Foto © Christian Pogo Zach
Die sängerische Darstellung lässt an diesem Abend nichts zu wünschen übrig. Ein überzeugendes Rollendebüt als Fiordiligi gibt Camille Schnoor. Mit strahlendem Sopran gestaltet sie ihre Rolle und zeigt neben emotionalem Einfühlungsvermögen und stimmlicher Wandlungsfähigkeit auch viel Humor. Ihre große Arie Come scoglio immoto resta, die „Felsenarie“, gestaltet sie mit großem Ausdruck. Sophie Rennert als Dorabella ist die ideale Ergänzung zu Camille Schnoor, beide Stimmen harmonieren wunderbar in den Duetten, und auch optisch passen die beiden gut zueinander. Rennert verfügt über einen warmen Mezzosopran mit vielen Farben und über reiches komödiantisches Geschick. Ebenfalls ein überzeugendes Rollendebüt. Das gilt auch für die junge Sopranistin Julia Sturzlbaum, die die Despina mit viel Witz und Koketterie gibt. Ihr leichter und heller Sopran meistert mühelos alle Verzierungen der Partie. Gelungenes Debüt! Daniel Gutmann überzeugt als Guilelmo mit schmeichelndem Bariton und verführerischem Spiel und legt ebenfalls ein formidables Rollendebüt hin. Maximilian Mayer überzeugt als Ferrando mit leichtem Mozarttenor und witzigem Spiel. Das fünfte Rollendebüt an diesem Abend gelingt dem Bariton Timos Sirlantzis mit der Partie des Don Alfonso. Mit der aristokratischen Ausstrahlung eines Conte Almaviva und kräftigem Bariton zieht er die Strippen in dieser Verwechslungskomödie, aber immer mit einem Zwinkern in den Augen, so dass man stets das Gefühl hat, die Geschichte wird gut ausgehen.
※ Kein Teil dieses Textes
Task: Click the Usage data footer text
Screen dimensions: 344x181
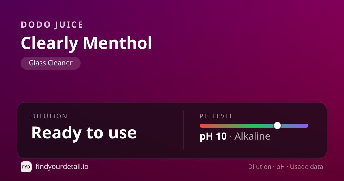Action: 307,167
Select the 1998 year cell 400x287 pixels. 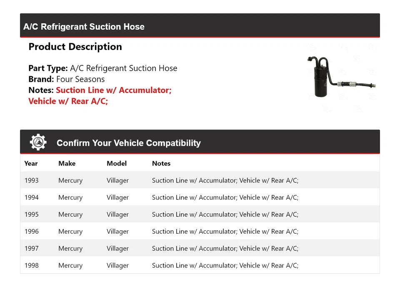32,265

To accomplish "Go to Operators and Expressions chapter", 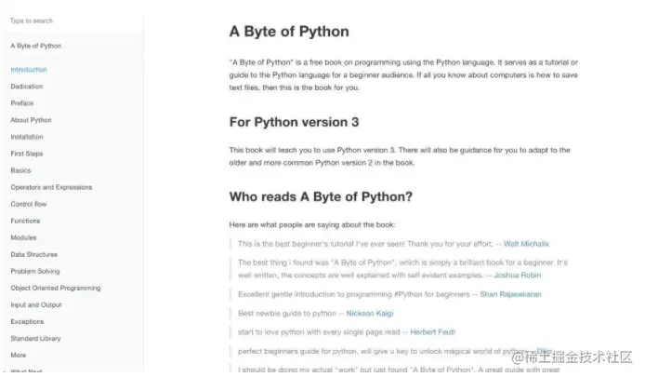I will pos(51,187).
Auch musikalisch ist dieser Opernabend ein Hochgenuss. Das Orchester des Staatstheaters am Gärtnerplatz unter der Leitung von Oleg Ptashnikov spielt einen leichten, heiteren Mozart mit vielen Farben und Leidenschaft, ohne in den dramatischen Anteilen nachzugeben, dabei stehen die Sänger bei Ptashnikov immer im Vordergrund. Der von Dovilė Šiupėnytė einstudierte Chor ist in den wenigen Kurzauftritten stets präsent.
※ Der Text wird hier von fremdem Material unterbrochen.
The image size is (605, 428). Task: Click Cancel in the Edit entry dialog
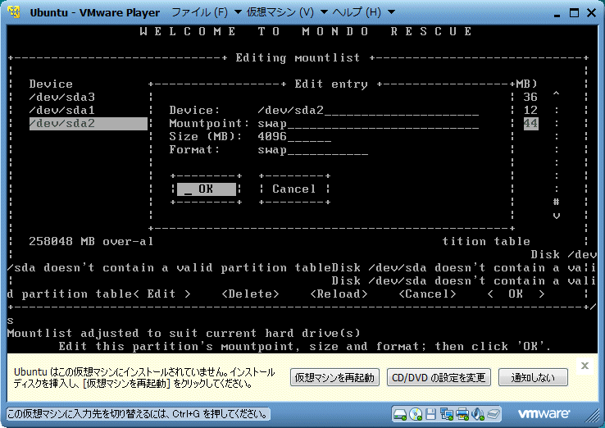tap(293, 189)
Nach knapp drei Stunden gibt es vom dem sehr unruhigen Publikum großen Applaus und Jubel für alle Akteure des Abends, und auch GMD Anthony Bramall ist mehr als zufrieden mit seinen Musikern, Sängern und seinem Dirigentenkollegen. Es ist ein Abend von überzeugenden Rollendebüts, und das Gärtnerplatztheater braucht sich in dieser Besetzung definitiv nicht hinter der Bayerischen Staatsoper zu verstecken. Beide Häuser bringen eine spannende und begeisternde Inszenierung auf die Bühne. Wer es lieber heiter mag, der ist am Gärtnerplatztheater genau richtig. Bis Anfang Januar wird das Werk noch sechsmal gezeigt. Ach ja, es ist doch Adventszeit, und natürlich stehen ab nächster Woche zehn Vorstellungen der bald 50 Jahre alten Inszenierung von Hänsel und Gretel ebenfalls auf dem Programm.